-- TEXT FOR ANALYSIS follows --
My difficulty is that this movie concentrates on only half of the story of the use of Agent Orange in Vietnam. The protagonist is a young man whose father participated in spraying Agent Orange in Vietnam and who was not sufficiently warned of the dangers of Agent Orange, even to US troops. The father eventually died of liver cancer.
I feel sympathetic to this young man and of course his father's death was a tragedy for him.
But, the use of Agent Orange was a crime and the father did participate in this crime. The movie does not address the father's moral responsibility.
Another thing which is lacking is the Vietnamese side of the story. Everyone interviewed is white. I found this shocking.
What about the Vietnamese victims?
From www.history.com
"The U.S. program of defoliation, codenamed Operation Ranch Hand, sprayed more than 19 million gallons of herbicides over 4.5 million acres of land in Vietnam from 1961 to 1972. Agent Orange, which contained the chemical dioxin, was the most commonly used of the herbicide mixtures, and the most effective."
"In addition to the massive environmental impact of the U.S. defoliation program in Vietnam, that nation has reported that some 400,000 people were killed or maimed as a result of exposure to herbicides like Agent Orange."
A movie which concentrates on the American side of the story, admittedly bleak, but leaves out the far greater Vietnamese side is not acceptable.
-- TEXT FOR ANALYSIS concluded --
→ **BRIEF A**
In the review of the Agent Orange documentary, what was the codename of the U.S. defoliation program?
→ **BRIEF B**
Copy the part of the Agent Orange documentary review that opens with the words containing "I feel sympathetic" and closes with "the Vietnamese victims?".
-- EXCERPTED RECORDS follows --
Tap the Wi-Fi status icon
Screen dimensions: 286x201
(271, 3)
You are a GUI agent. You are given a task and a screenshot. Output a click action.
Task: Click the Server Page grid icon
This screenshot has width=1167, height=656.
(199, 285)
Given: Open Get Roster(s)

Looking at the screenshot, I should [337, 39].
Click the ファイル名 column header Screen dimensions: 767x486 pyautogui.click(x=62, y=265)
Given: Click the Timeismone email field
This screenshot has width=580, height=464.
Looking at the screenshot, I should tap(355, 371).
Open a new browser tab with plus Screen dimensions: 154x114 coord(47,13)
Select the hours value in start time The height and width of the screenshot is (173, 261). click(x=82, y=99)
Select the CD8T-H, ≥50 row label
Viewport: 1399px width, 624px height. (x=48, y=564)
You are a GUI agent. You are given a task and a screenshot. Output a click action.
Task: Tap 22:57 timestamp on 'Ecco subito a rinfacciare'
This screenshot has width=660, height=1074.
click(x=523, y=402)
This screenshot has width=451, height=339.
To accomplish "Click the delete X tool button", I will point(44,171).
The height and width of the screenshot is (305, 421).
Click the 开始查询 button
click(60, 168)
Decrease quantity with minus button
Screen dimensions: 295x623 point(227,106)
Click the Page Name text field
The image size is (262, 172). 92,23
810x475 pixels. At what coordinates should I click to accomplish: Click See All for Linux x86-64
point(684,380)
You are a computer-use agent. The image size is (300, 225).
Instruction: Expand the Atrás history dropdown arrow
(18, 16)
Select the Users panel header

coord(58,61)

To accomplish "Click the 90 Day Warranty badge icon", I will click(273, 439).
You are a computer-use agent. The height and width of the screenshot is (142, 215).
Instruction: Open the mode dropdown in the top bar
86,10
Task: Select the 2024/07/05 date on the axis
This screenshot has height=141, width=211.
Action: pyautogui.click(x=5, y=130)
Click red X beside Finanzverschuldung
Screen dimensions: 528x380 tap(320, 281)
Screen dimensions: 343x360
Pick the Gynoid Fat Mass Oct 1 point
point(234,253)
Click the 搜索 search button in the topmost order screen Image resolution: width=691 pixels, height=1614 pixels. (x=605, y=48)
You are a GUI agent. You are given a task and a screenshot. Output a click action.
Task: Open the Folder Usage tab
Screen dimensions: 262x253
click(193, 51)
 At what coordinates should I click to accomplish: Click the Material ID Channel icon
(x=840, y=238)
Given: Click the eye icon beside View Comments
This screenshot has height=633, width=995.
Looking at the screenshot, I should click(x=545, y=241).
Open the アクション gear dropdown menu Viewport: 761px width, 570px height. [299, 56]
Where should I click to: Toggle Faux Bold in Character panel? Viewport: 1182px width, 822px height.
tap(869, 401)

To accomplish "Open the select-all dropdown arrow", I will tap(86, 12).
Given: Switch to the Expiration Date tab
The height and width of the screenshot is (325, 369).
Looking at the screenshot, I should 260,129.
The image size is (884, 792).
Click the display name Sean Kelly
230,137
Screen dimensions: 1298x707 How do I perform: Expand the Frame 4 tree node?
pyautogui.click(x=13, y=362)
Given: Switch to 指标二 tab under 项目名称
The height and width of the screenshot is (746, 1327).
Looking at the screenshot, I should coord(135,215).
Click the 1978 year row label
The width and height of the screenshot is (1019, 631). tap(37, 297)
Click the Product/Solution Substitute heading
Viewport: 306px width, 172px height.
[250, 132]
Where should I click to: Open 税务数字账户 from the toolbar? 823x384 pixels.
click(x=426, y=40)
-- EXCERPTED RECORDS concluded --
→ **ANSWER SPACE A**
Operation Ranch Hand.

→ **ANSWER SPACE B**
I feel sympathetic to this young man and of course his father's death was a tragedy for him.
But, the use of Agent Orange was a crime and the father did participate in this crime. The movie does not address the father's moral responsibility.
Another thing which is lacking is the Vietnamese side of the story. Everyone interviewed is white. I found this shocking.
What about the Vietnamese victims?